Goal: Rewrite these rows as a Markdown table with two columns, "Number" for the row number and "Text" for the line, and leave out any blank lines.

+ + + + + + +

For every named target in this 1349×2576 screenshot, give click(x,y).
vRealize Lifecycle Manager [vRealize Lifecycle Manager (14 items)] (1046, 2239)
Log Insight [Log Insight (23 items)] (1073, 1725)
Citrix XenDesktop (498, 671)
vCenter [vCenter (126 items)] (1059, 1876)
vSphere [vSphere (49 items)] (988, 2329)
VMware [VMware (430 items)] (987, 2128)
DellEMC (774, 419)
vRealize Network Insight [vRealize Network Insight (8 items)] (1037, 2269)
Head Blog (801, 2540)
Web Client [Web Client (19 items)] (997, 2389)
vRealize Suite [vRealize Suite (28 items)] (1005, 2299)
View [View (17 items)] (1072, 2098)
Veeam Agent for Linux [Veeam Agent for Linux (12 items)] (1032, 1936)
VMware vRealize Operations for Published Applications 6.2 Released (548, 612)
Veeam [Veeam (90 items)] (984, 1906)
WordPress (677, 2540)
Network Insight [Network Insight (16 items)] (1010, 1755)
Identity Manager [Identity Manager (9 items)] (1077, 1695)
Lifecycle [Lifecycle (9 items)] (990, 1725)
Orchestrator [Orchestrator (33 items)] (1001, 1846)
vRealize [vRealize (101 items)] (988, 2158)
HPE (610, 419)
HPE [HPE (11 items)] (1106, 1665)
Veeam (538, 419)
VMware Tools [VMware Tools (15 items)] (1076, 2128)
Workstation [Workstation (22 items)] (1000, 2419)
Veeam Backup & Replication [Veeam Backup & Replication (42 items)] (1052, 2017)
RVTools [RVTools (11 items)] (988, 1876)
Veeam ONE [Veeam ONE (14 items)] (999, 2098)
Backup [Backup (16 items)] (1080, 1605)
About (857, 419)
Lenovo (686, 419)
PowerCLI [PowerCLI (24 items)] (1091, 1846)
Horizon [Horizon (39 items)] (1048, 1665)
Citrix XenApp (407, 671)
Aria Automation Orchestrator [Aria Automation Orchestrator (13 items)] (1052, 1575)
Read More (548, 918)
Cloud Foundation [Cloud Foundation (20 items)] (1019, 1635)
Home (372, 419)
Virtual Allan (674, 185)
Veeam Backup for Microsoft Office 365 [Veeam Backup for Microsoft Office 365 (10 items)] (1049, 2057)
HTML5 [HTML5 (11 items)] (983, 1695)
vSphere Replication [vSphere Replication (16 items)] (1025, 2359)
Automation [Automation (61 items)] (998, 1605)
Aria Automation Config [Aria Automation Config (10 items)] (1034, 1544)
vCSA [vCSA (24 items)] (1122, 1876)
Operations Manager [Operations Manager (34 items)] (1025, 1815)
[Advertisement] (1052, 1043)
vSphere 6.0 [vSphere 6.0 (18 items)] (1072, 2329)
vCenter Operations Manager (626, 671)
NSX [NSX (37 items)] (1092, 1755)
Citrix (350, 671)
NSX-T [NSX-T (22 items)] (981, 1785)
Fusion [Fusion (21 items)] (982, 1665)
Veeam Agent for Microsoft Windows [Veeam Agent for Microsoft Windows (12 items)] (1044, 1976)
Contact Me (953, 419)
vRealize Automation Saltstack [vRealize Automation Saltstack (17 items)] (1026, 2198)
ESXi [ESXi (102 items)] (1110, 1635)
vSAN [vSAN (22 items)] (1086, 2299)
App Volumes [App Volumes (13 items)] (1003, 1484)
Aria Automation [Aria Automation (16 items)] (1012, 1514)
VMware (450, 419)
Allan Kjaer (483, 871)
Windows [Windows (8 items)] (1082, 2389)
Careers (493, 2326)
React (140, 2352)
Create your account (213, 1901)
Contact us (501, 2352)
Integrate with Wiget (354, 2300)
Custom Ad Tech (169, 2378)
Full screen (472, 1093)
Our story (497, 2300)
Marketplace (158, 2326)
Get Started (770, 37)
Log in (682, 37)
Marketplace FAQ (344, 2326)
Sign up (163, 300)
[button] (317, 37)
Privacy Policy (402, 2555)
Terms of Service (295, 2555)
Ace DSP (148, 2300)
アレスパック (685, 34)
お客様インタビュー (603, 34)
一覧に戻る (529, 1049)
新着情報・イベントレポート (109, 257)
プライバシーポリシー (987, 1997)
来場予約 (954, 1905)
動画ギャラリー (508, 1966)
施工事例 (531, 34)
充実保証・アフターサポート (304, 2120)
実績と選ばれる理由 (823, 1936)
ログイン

+ + + + + + +

Solved problem:
| Number | Text |
|---|---|
| 1 | For every named target in this 1349×2576 screenshot, give click(x,y). |
| 2 | vRealize Lifecycle Manager [vRealize Lifecycle Manager (14 items)] (1046, 2239) |
| 3 | Log Insight [Log Insight (23 items)] (1073, 1725) |
| 4 | Citrix XenDesktop (498, 671) |
| 5 | vCenter [vCenter (126 items)] (1059, 1876) |
| 6 | vSphere [vSphere (49 items)] (988, 2329) |
| 7 | VMware [VMware (430 items)] (987, 2128) |
| 8 | DellEMC (774, 419) |
| 9 | vRealize Network Insight [vRealize Network Insight (8 items)] (1037, 2269) |
| 10 | Head Blog (801, 2540) |
| 11 | Web Client [Web Client (19 items)] (997, 2389) |
| 12 | vRealize Suite [vRealize Suite (28 items)] (1005, 2299) |
| 13 | View [View (17 items)] (1072, 2098) |
| 14 | Veeam Agent for Linux [Veeam Agent for Linux (12 items)] (1032, 1936) |
| 15 | VMware vRealize Operations for Published Applications 6.2 Released (548, 612) |
| 16 | Veeam [Veeam (90 items)] (984, 1906) |
| 17 | WordPress (677, 2540) |
| 18 | Network Insight [Network Insight (16 items)] (1010, 1755) |
| 19 | Identity Manager [Identity Manager (9 items)] (1077, 1695) |
| 20 | Lifecycle [Lifecycle (9 items)] (990, 1725) |
| 21 | Orchestrator [Orchestrator (33 items)] (1001, 1846) |
| 22 | vRealize [vRealize (101 items)] (988, 2158) |
| 23 | HPE (610, 419) |
| 24 | HPE [HPE (11 items)] (1106, 1665) |
| 25 | Veeam (538, 419) |
| 26 | VMware Tools [VMware Tools (15 items)] (1076, 2128) |
| 27 | Workstation [Workstation (22 items)] (1000, 2419) |
| 28 | Veeam Backup & Replication [Veeam Backup & Replication (42 items)] (1052, 2017) |
| 29 | RVTools [RVTools (11 items)] (988, 1876) |
| 30 | Veeam ONE [Veeam ONE (14 items)] (999, 2098) |
| 31 | Backup [Backup (16 items)] (1080, 1605) |
| 32 | About (857, 419) |
| 33 | Lenovo (686, 419) |
| 34 | PowerCLI [PowerCLI (24 items)] (1091, 1846) |
| 35 | Horizon [Horizon (39 items)] (1048, 1665) |
| 36 | Citrix XenApp (407, 671) |
| 37 | Aria Automation Orchestrator [Aria Automation Orchestrator (13 items)] (1052, 1575) |
| 38 | Read More (548, 918) |
| 39 | Cloud Foundation [Cloud Foundation (20 items)] (1019, 1635) |
| 40 | Home (372, 419) |
| 41 | Virtual Allan (674, 185) |
| 42 | Veeam Backup for Microsoft Office 365 [Veeam Backup for Microsoft Office 365 (10 items)] (1049, 2057) |
| 43 | HTML5 [HTML5 (11 items)] (983, 1695) |
| 44 | vSphere Replication [vSphere Replication (16 items)] (1025, 2359) |
| 45 | Automation [Automation (61 items)] (998, 1605) |
| 46 | Aria Automation Config [Aria Automation Config (10 items)] (1034, 1544) |
| 47 | vCSA [vCSA (24 items)] (1122, 1876) |
| 48 | Operations Manager [Operations Manager (34 items)] (1025, 1815) |
| 49 | [Advertisement] (1052, 1043) |
| 50 | vSphere 6.0 [vSphere 6.0 (18 items)] (1072, 2329) |
| 51 | vCenter Operations Manager (626, 671) |
| 52 | NSX [NSX (37 items)] (1092, 1755) |
| 53 | Citrix (350, 671) |
| 54 | NSX-T [NSX-T (22 items)] (981, 1785) |
| 55 | Fusion [Fusion (21 items)] (982, 1665) |
| 56 | Veeam Agent for Microsoft Windows [Veeam Agent for Microsoft Windows (12 items)] (1044, 1976) |
| 57 | Contact Me (953, 419) |
| 58 | vRealize Automation Saltstack [vRealize Automation Saltstack (17 items)] (1026, 2198) |
| 59 | ESXi [ESXi (102 items)] (1110, 1635) |
| 60 | vSAN [vSAN (22 items)] (1086, 2299) |
| 61 | App Volumes [App Volumes (13 items)] (1003, 1484) |
| 62 | Aria Automation [Aria Automation (16 items)] (1012, 1514) |
| 63 | VMware (450, 419) |
| 64 | Allan Kjaer (483, 871) |
| 65 | Windows [Windows (8 items)] (1082, 2389) |
| 66 | Careers (493, 2326) |
| 67 | React (140, 2352) |
| 68 | Create your account (213, 1901) |
| 69 | Contact us (501, 2352) |
| 70 | Integrate with Wiget (354, 2300) |
| 71 | Custom Ad Tech (169, 2378) |
| 72 | Full screen (472, 1093) |
| 73 | Our story (497, 2300) |
| 74 | Marketplace (158, 2326) |
| 75 | Get Started (770, 37) |
| 76 | Log in (682, 37) |
| 77 | Marketplace FAQ (344, 2326) |
| 78 | Sign up (163, 300) |
| 79 | [button] (317, 37) |
| 80 | Privacy Policy (402, 2555) |
| 81 | Terms of Service (295, 2555) |
| 82 | Ace DSP (148, 2300) |
| 83 | アレスパック (685, 34) |
| 84 | お客様インタビュー (603, 34) |
| 85 | 一覧に戻る (529, 1049) |
| 86 | 新着情報・イベントレポート (109, 257) |
| 87 | プライバシーポリシー (987, 1997) |
| 88 | 来場予約 (954, 1905) |
| 89 | 動画ギャラリー (508, 1966) |
| 90 | 施工事例 (531, 34) |
| 91 | 充実保証・アフターサポート (304, 2120) |
| 92 | 実績と選ばれる理由 (823, 1936) |
| 93 | ログイン |